Creating custom schemas for key-value pair extraction

Create JSON schemas to extract specific fields from structured documents with the text extraction API.

To build a custom schema for a document, you must define metadata and write effective descriptions for each field you want to extract before you validating and scaling the schema for accurate key-value pair extraction.

Before you begin

Review your document and determine the following information that will guide the field names and descriptions you define in the schema:

The types of data you want to extract from the document
The exact labels for the data you want to extract
The location of each item on the page, such as upper-left header or right-hand column

For example, note the following information in the California Personal Auto Insurance Application document:

Screenshot of an auto application form PDF with several fields including Contact Name and Phone

Data you want to extract such as Agency Name, Applicant Address, Carrier Name, Policy Number.
The exact field labels such as “AGENCY”, “APPLICANT’S NAME AND MAILING ADDRESS”, and “POLICY #”. Quoting the labels as they appear in the document helps the foundation model connect to the correct values.

Procedure

In the metadata at the top of your schema, provide a description for your document in the document_description field.
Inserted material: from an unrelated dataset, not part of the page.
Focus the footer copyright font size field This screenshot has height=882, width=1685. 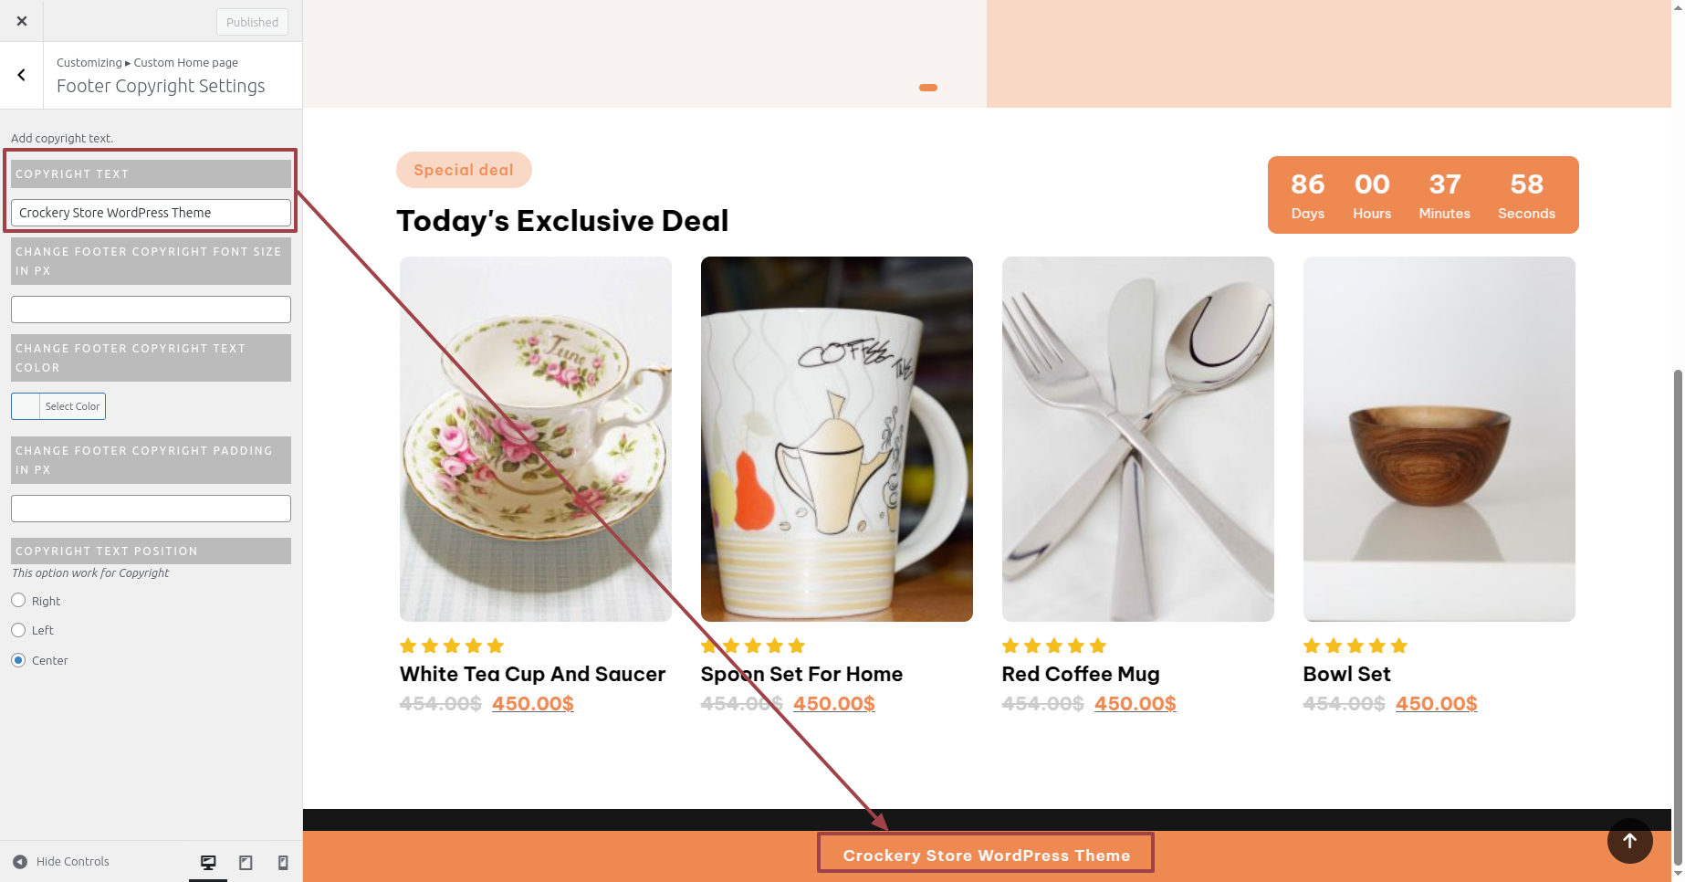(151, 310)
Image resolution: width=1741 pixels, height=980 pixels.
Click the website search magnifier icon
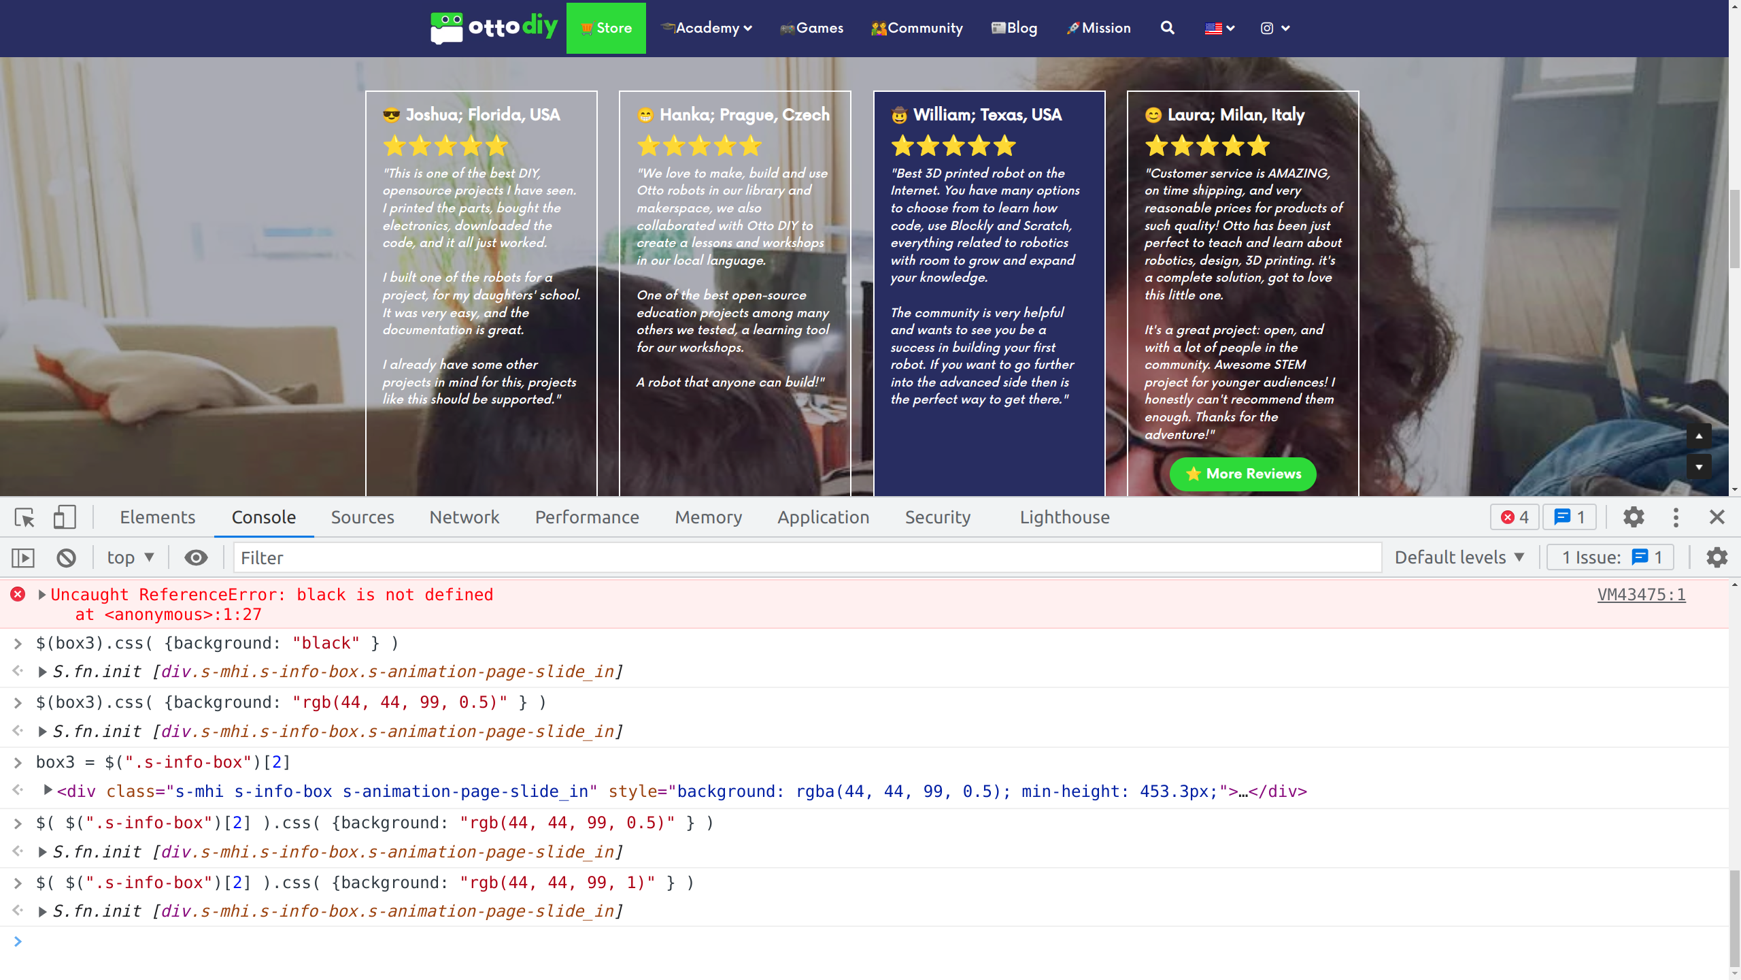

The document_description field is included in the classifier prompt for the foundation model used for key-value pair extraction.

Important: Make the description specific by including keywords to help the classification model correctly identify the document.

Use the `additional_prompt_instructions` parameter to provides guidance that the foundation model can apply to the entire page in the document. For example, use keywords such as “California,” “Auto,” and “Application,” in the description for the *California Personal Auto Insurance Application* document.

{
   "document_type": "Auto_Insurance_Application",
   "document_description": "California Personal Auto Application form used to open or update an auto policy.",
   "additional_prompt_instructions": "Return phone numbers exactly as they appear in the document.",
}

Determine which fields to include in the schema. For each field, define the following three elements:
- Field name: Choose a unique key name for the field.
- Example value: Provide a sample value to help the model infer the expected type such as a date value or an integer. Supplying an example improves model performance.
- Description: Write a brief explanation of what the field represents. The description is passed to the foundation model to help the model understand what to look for during the extraction process.
  Important: The field description provides context that helps the model validate and focus on the correct information in the document. The description must be accurate and unambiguaous.
For example, define a field to extract the agency name from the California Personal Auto Insurance Application document.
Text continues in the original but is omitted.